A charge é um gênero discursivo, que permite, por meio do humor e da crítica, despertar no leitor um olhar para a realidade política, social e econômica da sociedade em que vive, de uma maneira clara e sem máscaras. Ler o mundo significa compreender de maneira ativa os sentidos da realidade e a maneira como ela nos afeta.
Com este trabalho esperamos ter demonstrado que a leitura da charge forma opinião, no momento supremo da compreensão ativamente responsiva. E concluímos citando Romualdo (2000):
A polifonia, a ambivalência e o humor do texto chárgico fazem com que ele afirme e negue, eleve e rebaixe ao mesmo tempo, obrigando o leitor a refletir sobre fatos e personagens do mundo político, uma vez que põe a nu aquilo que está oculto por trás deles. Assim, a charge se mostra como um poderoso instrumento de crítica, devendo ter lugar privilegiado nas instituições jornalísticas que defendem o discurso pluralista. (ROMUALDO. 2000, p. 197).
Bibliografia
BAKHTIN, M. /VOLOCHINOV, V. N. (1929). Marxismo e filosofia da linguagem. 12 ed. São Paulo: Hucitec, 2006.
BAKHTIN, M. (1952-53). Estética da criação verbal. 4 ed. São Paulo: Martins Fontes, 2003.
___________. (1970-1971/1979). Apontamentos In: Estética da criação verbal. (1979). 4 ed. São Paulo: Martins Fontes, 2003.
PAES de BARROS, C. G.“Compreensão ativa e criadora”: uma proposta de ensino-aprendizagem de leitura do jornal impresso. Tese de doutorado apresentada ao programa de Pós-graduação em Lingüística Aplicada e Estudos da Linguagem (LAEL) da PUC-SP, São Paulo, 2005.
ROMUALDO, C. E. Charge jornalística: intertextualidade e polifonia: um estudo de charges da Folha de S. Paulo. – 1 reimp. Maringá: Eduem. 2000.

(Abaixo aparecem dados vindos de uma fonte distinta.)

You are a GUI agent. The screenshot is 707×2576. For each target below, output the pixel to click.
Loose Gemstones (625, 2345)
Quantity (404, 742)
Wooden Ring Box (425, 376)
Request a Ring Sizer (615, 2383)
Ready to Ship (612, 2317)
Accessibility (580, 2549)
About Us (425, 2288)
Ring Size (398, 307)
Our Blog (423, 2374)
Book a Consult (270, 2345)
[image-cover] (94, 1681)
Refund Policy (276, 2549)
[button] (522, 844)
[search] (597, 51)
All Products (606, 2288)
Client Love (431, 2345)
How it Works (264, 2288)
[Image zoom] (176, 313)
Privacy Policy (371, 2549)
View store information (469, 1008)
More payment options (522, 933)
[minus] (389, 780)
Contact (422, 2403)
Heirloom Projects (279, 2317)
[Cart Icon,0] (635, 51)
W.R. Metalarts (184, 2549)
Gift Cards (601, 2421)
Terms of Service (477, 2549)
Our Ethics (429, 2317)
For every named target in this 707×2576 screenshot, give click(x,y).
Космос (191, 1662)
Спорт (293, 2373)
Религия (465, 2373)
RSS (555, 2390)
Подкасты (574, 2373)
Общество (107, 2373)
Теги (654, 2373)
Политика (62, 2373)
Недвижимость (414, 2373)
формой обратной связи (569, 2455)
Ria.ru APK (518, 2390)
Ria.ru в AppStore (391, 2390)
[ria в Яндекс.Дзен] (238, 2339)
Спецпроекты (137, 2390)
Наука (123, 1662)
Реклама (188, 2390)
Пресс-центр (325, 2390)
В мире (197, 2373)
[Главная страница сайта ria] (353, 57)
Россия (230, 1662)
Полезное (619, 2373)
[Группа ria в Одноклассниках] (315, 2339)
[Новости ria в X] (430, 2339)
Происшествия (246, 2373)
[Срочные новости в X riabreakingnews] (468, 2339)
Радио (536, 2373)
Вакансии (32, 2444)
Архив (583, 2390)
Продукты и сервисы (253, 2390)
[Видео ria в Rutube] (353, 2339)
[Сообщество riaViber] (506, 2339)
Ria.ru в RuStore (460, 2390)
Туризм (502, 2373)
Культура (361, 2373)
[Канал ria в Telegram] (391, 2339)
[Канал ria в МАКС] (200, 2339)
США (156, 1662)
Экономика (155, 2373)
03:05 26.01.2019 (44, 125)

http://www.folhadeseupaulo.com/2007/10/charge-sesso-aerolula.html. Acesso em 05 de agosto de 2009.
http://exclusivo.terra.com.br/interna/0,,OI746535-EI1176,00.html. Acesso em 05 de agosto de 2009.
http://ultimosegundo.ig.com.br/cultura/2007/09/11/copias_pirata_de_tropa_de_elite_ja_podem_ser_encontradas_em_todo_o_pais_999521.html. Acesso em 05 de agosto de 2009.
1 BAKHTIN/ VOLOCHINOV (1929) em nota de rodapé.